[LAU] open hw soundcard
fons at kokkinizita.net
fons at kokkinizita.net
Sun Nov 15 06:14:02 EST 2009
On Sun, Nov 15, 2009 at 10:03:24AM +0100, Karl Hammar wrote:
> fons at kokkinizita.net:
> ...
> > OSC does two things:
> >
> > 1. It encodes packet type in textual strings, which
> > can be structured in the same way as pathnames in
> > file system are.
> >
> > 2. It defines a way to describe and encode the data that
> > follows, so you are not limited to a set of predefined
> > formats.
> >
> > Both are done in a way that make the conversion from/to
> > a textual representation very simple, which is some
> > cases is a desirable feature.
>
> As an unix guy, I'd skip the encoding and send the whole thing as
> space separaed text, since then you could simply do a telnet to the
> other host and run it by hand. Compare e.g. to smtp.
> The performance loss of printf() and scanf() at sending/receiving
> sides are minimal, and plain text is much easier to debug.
> But, this is of cause moot, since OSC is already there.
This 'telnet style' has existed for almost as long unix has,
and clearly there was a need for something more efficient in
some types of application.
A typical use for OSC is as an the interface between a
composition language and a real-time sysnthesis engine.

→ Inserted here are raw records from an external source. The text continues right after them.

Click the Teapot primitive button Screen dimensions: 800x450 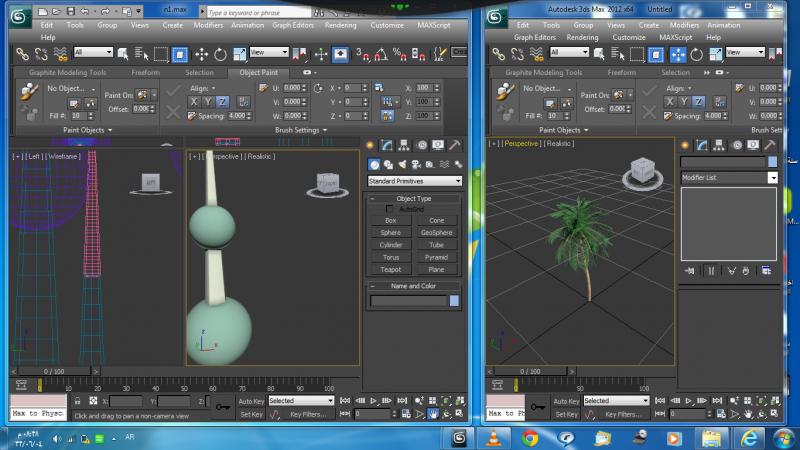click(x=390, y=269)
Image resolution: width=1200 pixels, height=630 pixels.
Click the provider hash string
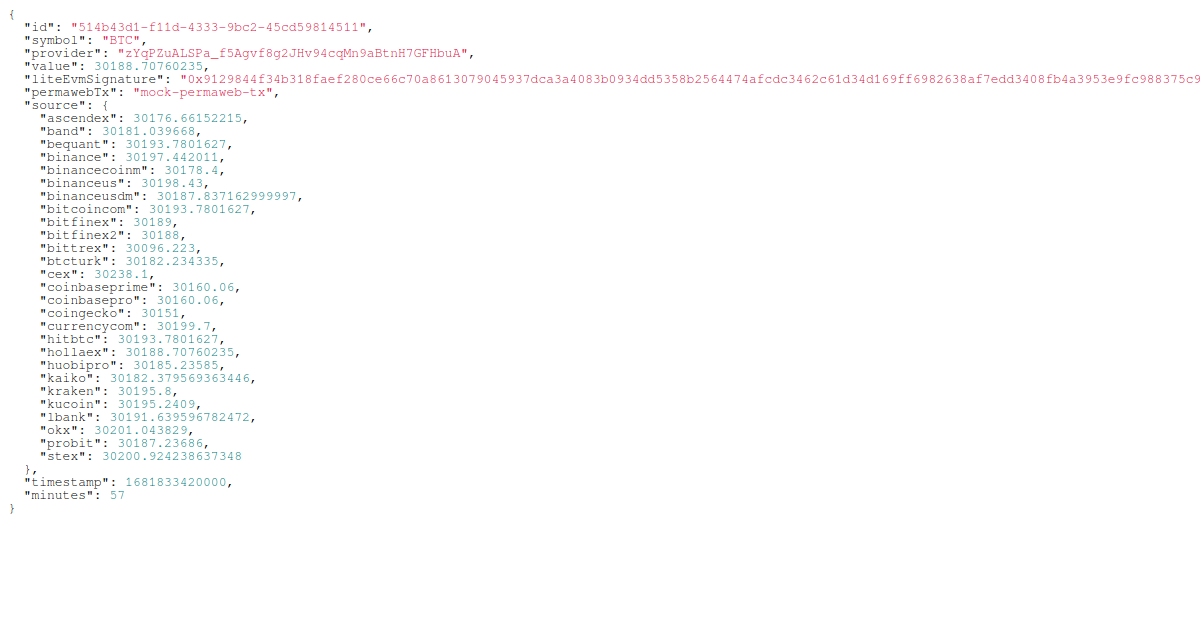pyautogui.click(x=294, y=53)
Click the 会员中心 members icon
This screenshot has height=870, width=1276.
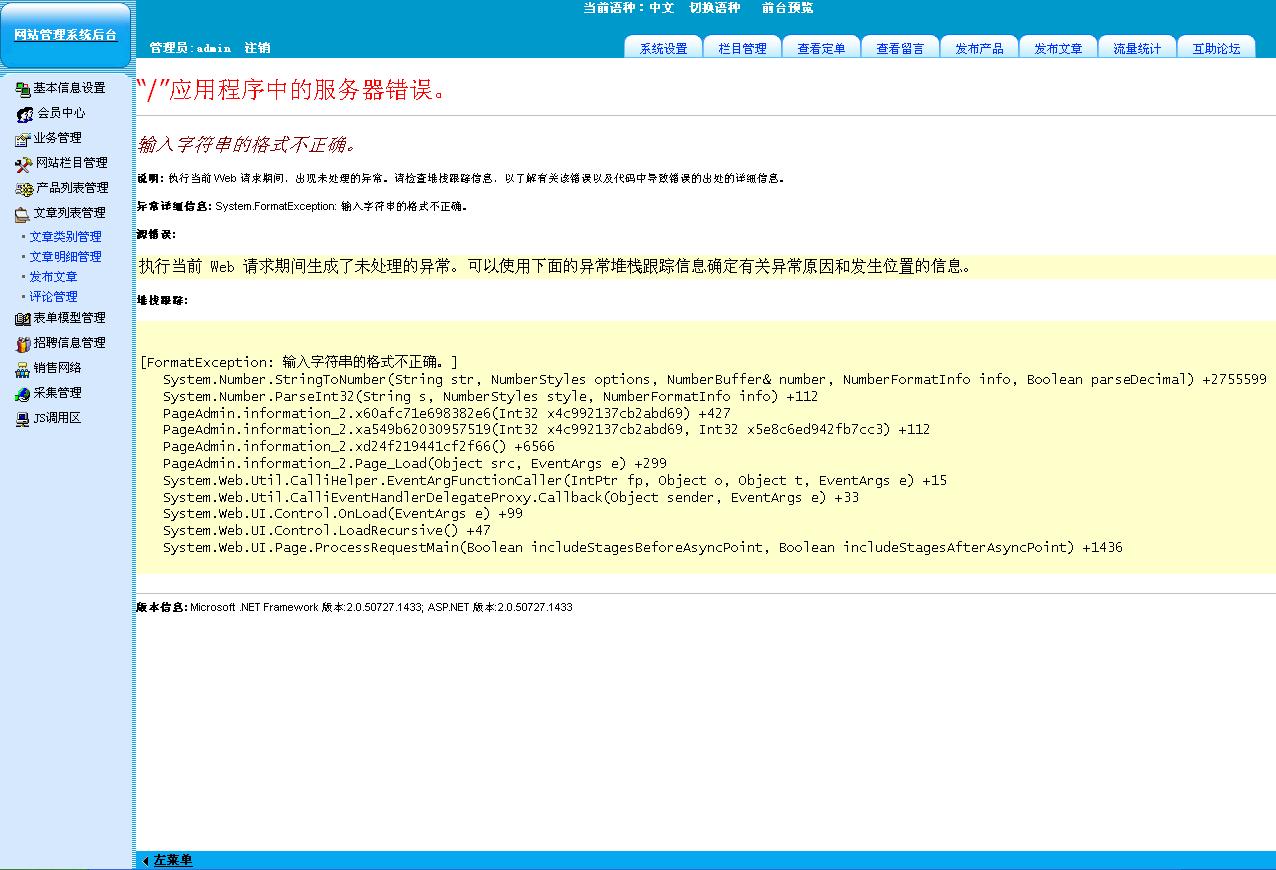[25, 114]
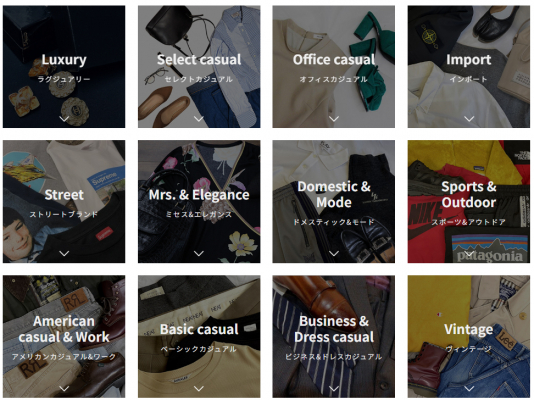Expand the Luxury category chevron

coord(64,119)
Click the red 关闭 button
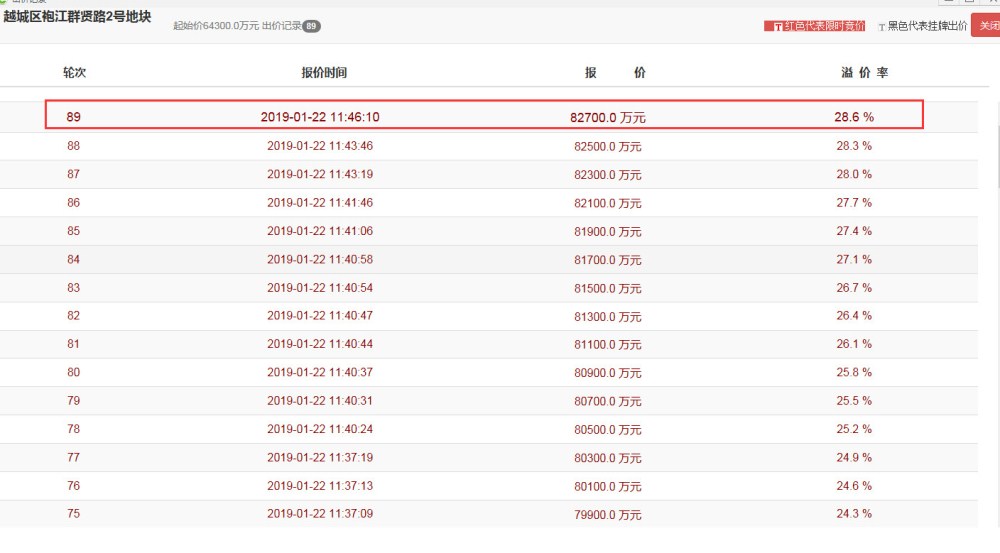 point(986,25)
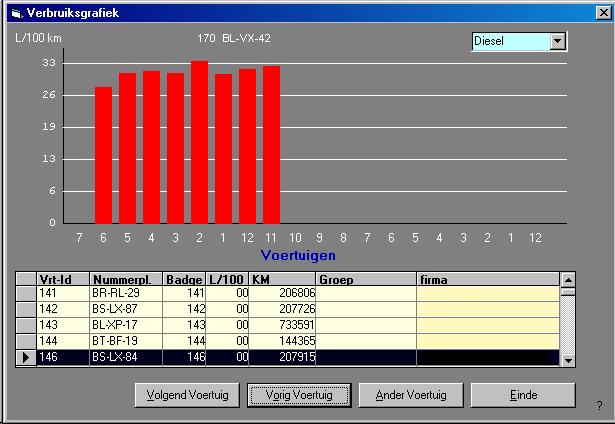
Task: Open the Diesel fuel type dropdown
Action: pyautogui.click(x=558, y=42)
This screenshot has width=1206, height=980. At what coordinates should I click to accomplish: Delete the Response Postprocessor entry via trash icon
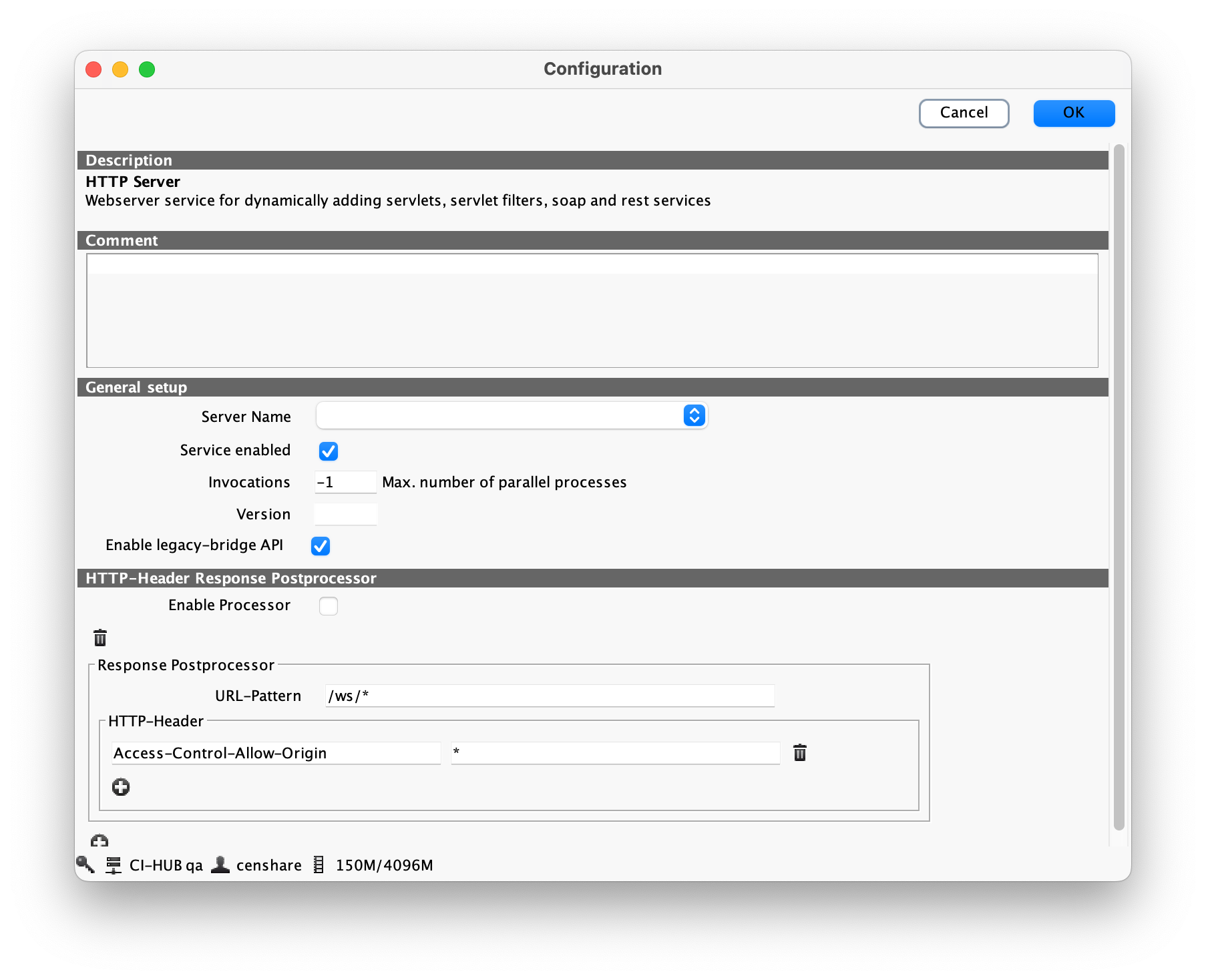(100, 638)
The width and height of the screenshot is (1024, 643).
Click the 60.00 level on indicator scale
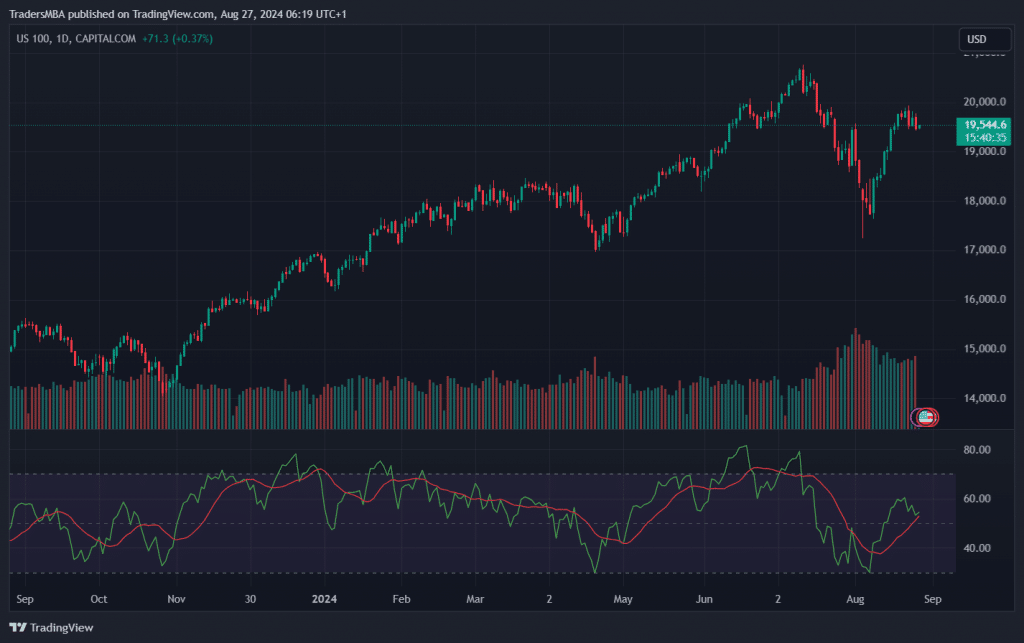tap(976, 499)
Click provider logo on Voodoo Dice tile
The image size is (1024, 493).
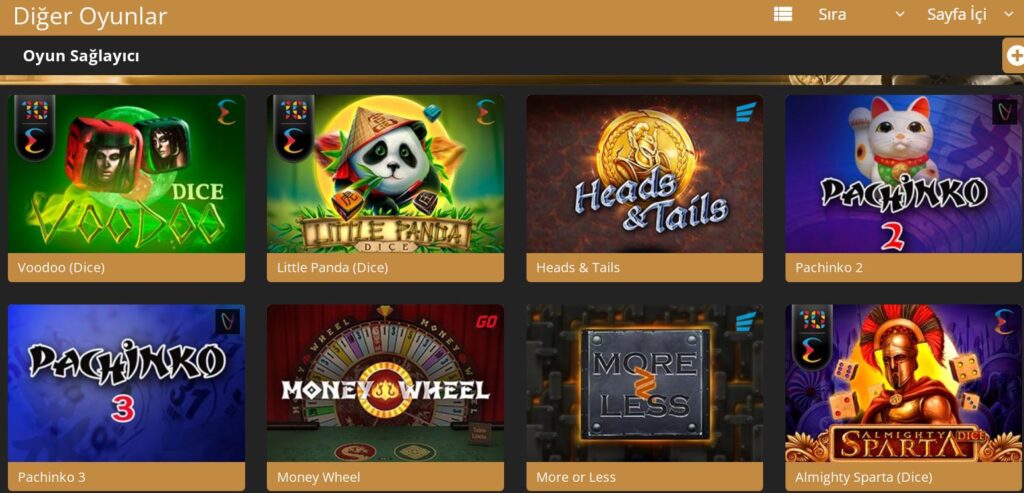pos(227,112)
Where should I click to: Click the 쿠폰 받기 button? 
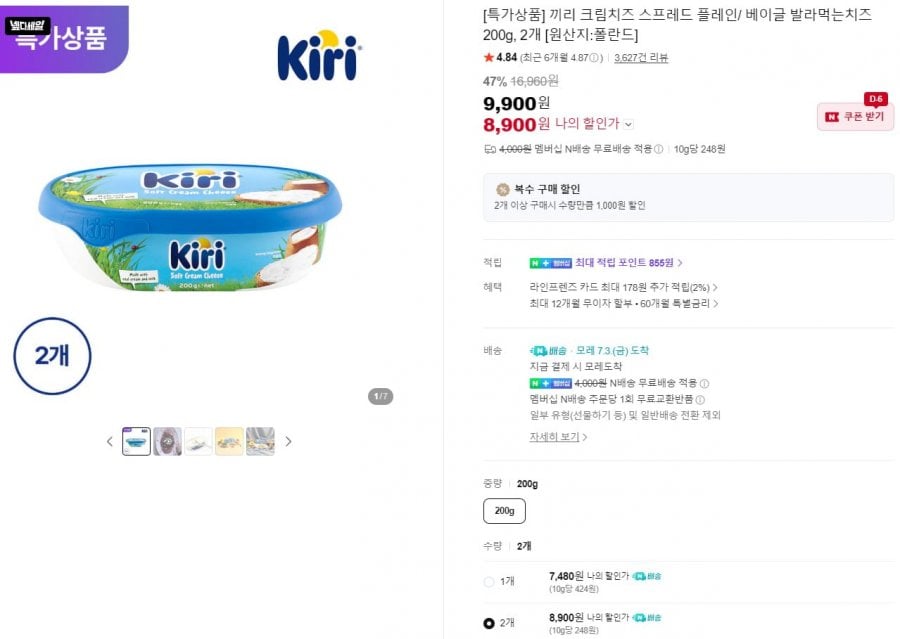(x=855, y=117)
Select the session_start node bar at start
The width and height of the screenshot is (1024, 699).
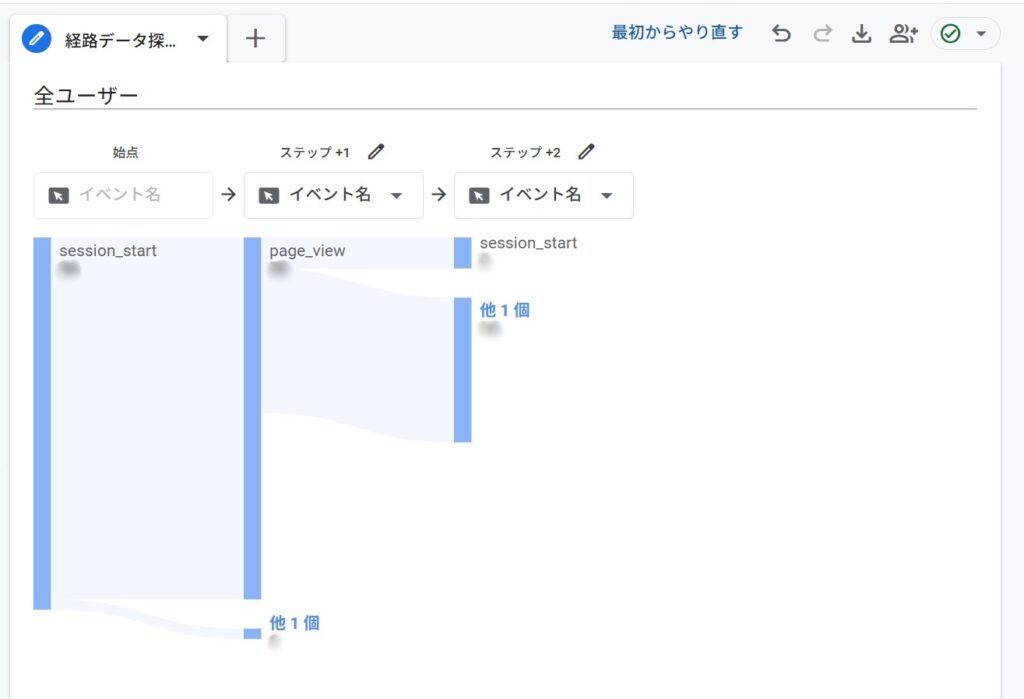tap(42, 422)
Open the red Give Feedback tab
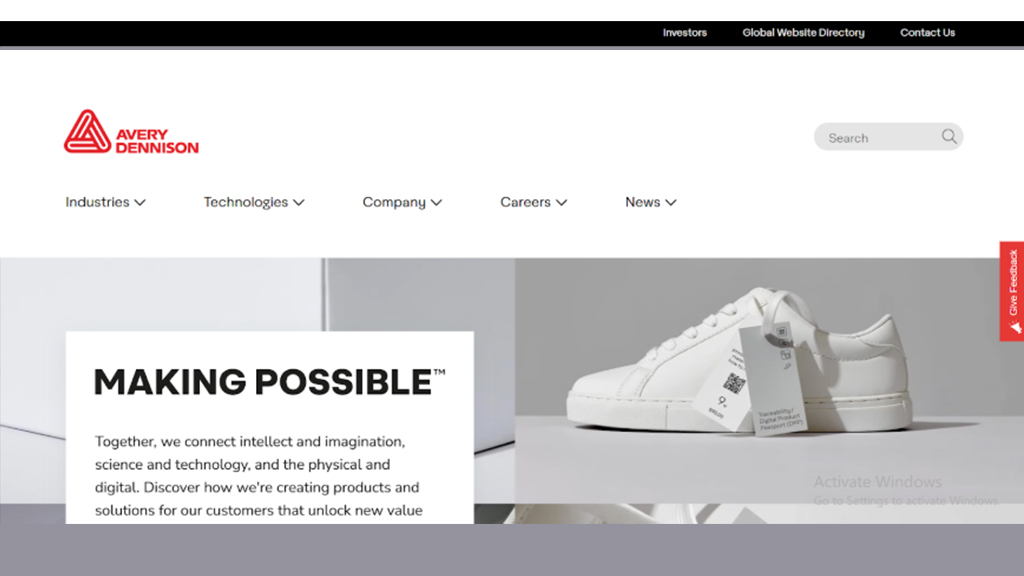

For example SuperCollider works this way. If you send 1000
messages per second to 25 granular synthesis channels each
(i.e. 25k messages/s) then the printf(),scanf() overhead
is not trivial at all. And you certainly don't want to
read all of them.
In many cases (if only a limited set of commands is required,
no wildcards, no timed commands) OSC encoding/decoding can be
done almost 'zero-copy' and using just a few lines of very
simple code. The biggest error you can make in such cases, if
efficienty is an issue, is to use a general purpose 'full'
implementation such as e.g. liblo.
Ciao,
--
FA
Io lo dico sempre: l'Italia è troppo stretta e lunga.